> **EXERCISE**
Reproduce word for word the lines between the one containing "Task: Go to the previous record" and the end of the entries below, both inclusive; leave out pictures.

> **RECORDS SUPPLIED**
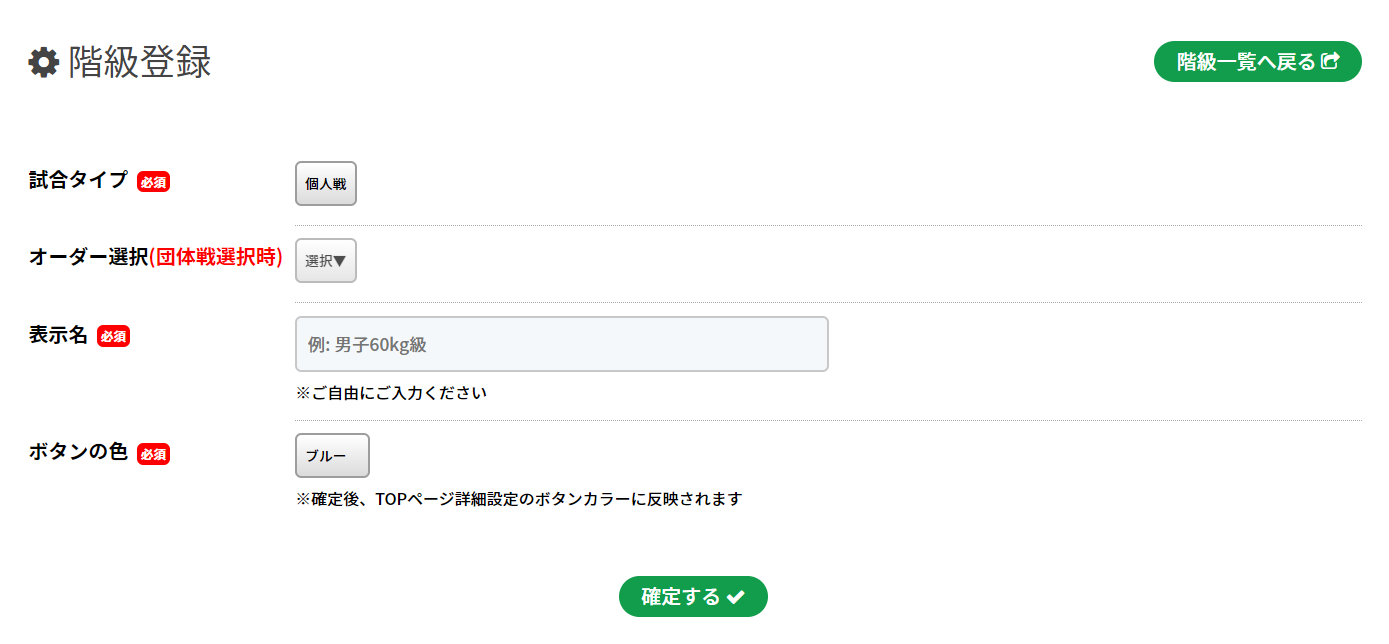Open the ボタンの色 dropdown showing ブルー
Image resolution: width=1389 pixels, height=644 pixels.
click(332, 455)

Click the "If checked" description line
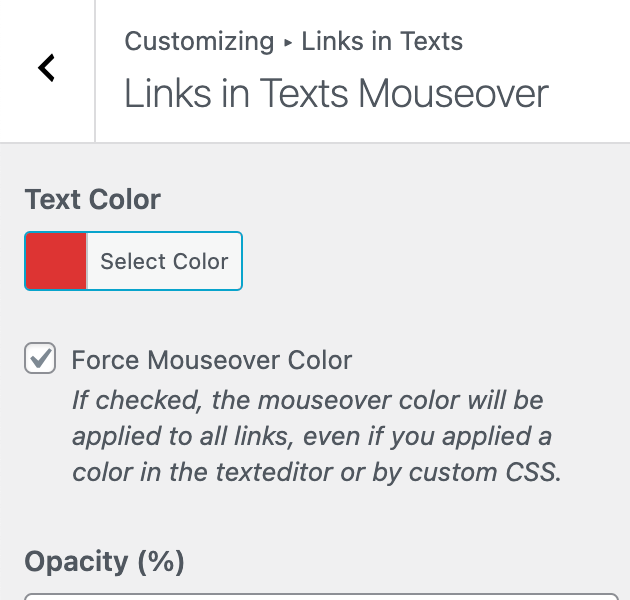308,401
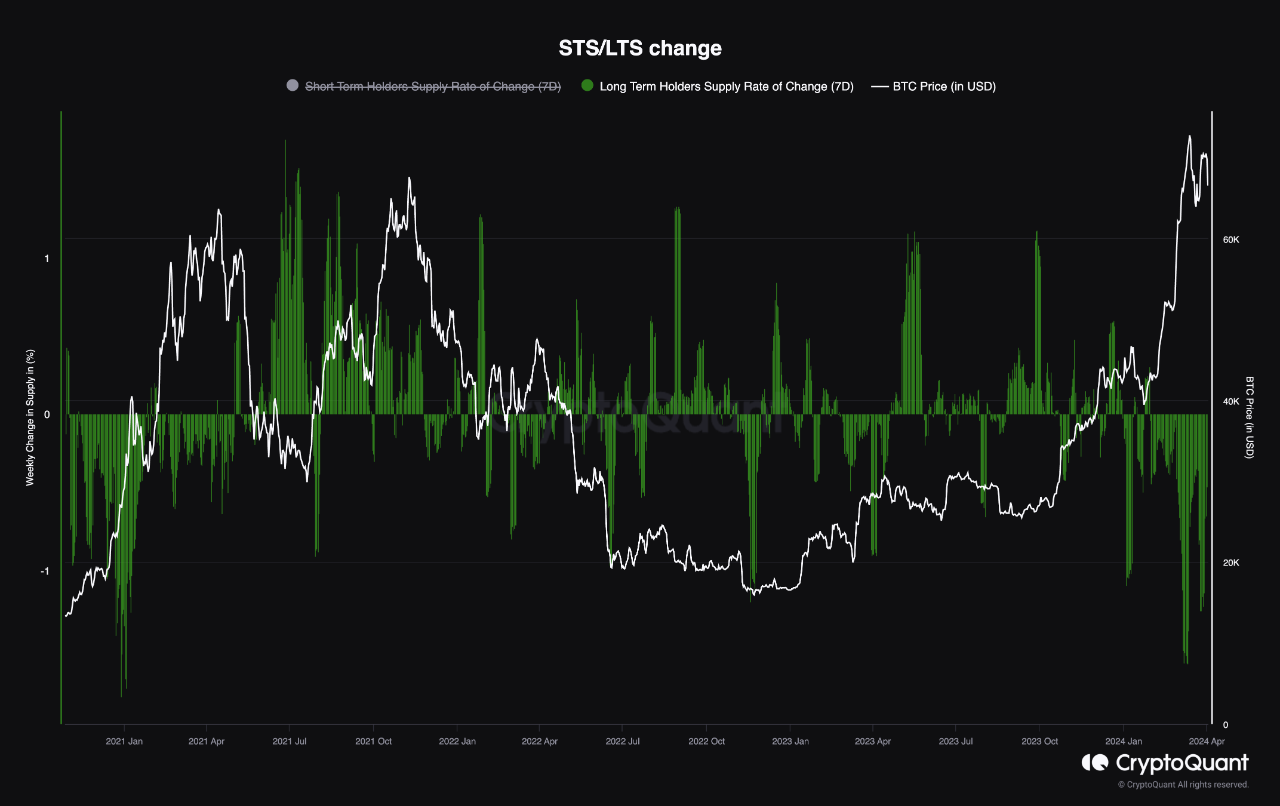
Task: Click the gray circle marker beside Short Term Holders
Action: tap(290, 86)
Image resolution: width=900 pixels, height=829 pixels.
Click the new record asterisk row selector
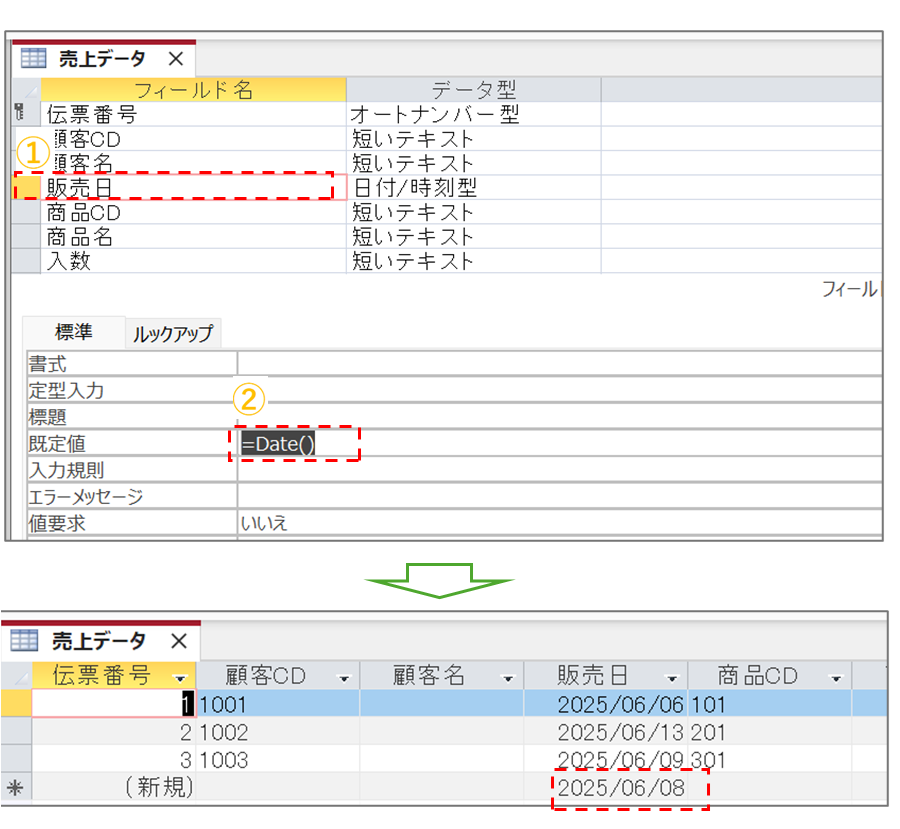pos(15,788)
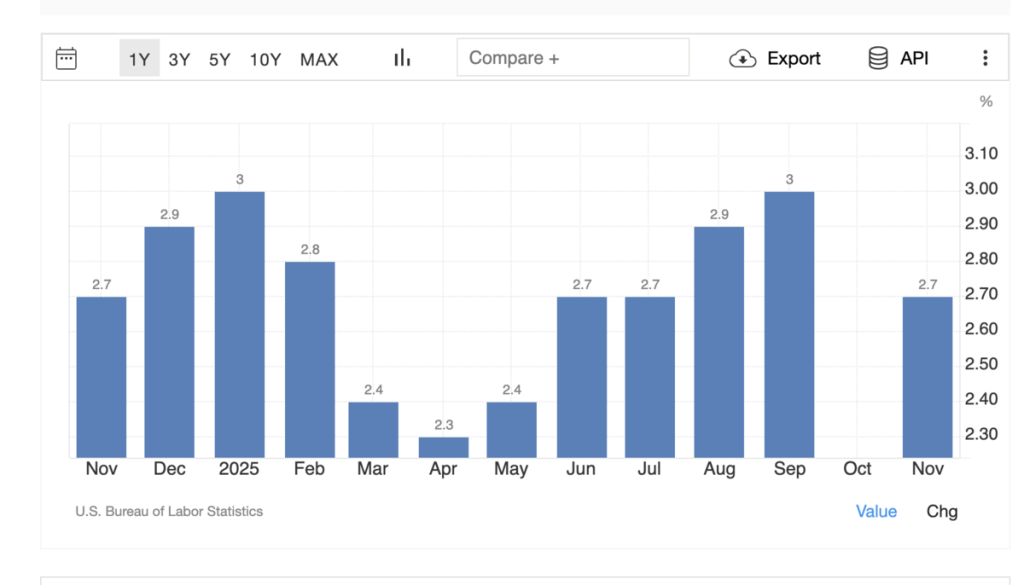Click inside the Compare + field
This screenshot has width=1024, height=585.
click(572, 57)
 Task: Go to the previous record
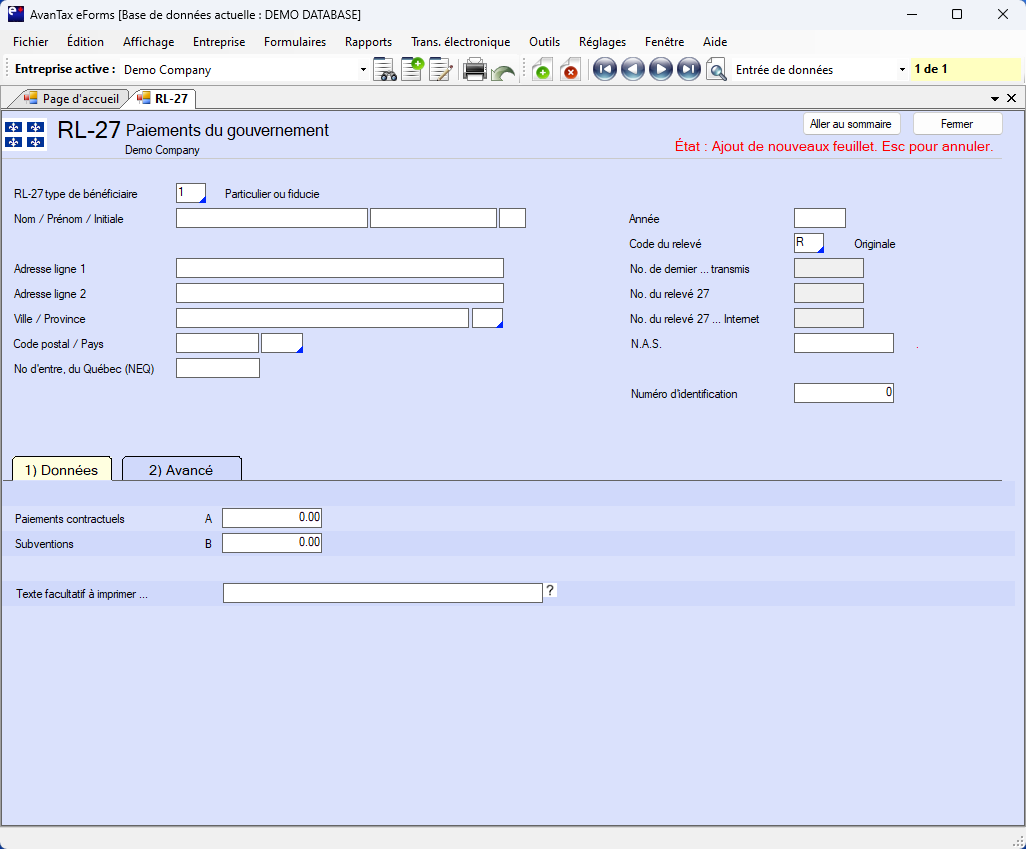(632, 70)
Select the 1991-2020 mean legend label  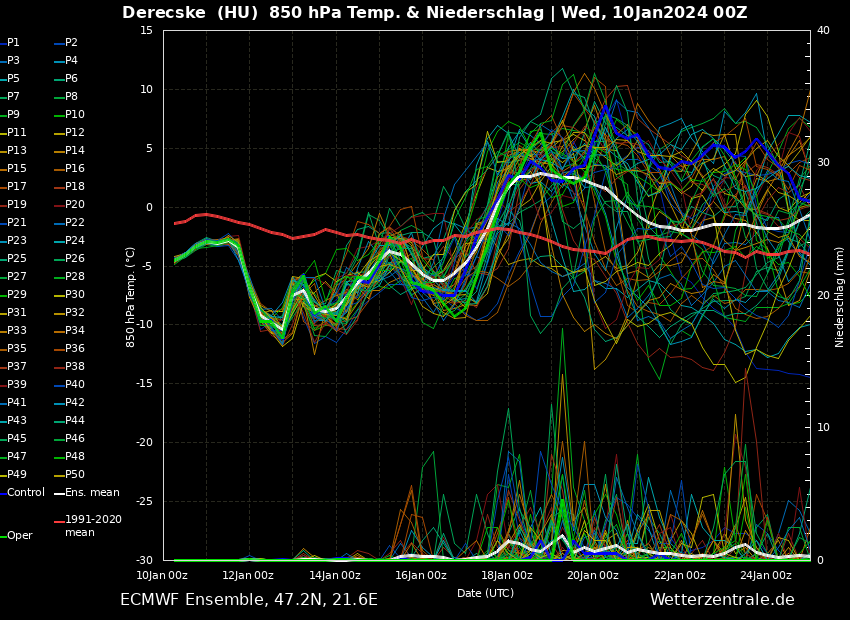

> **RESPONSE FOR THIS EXERCISE**
 Task: Go to the previous record
(632, 70)
Select the 1991-2020 mean legend label  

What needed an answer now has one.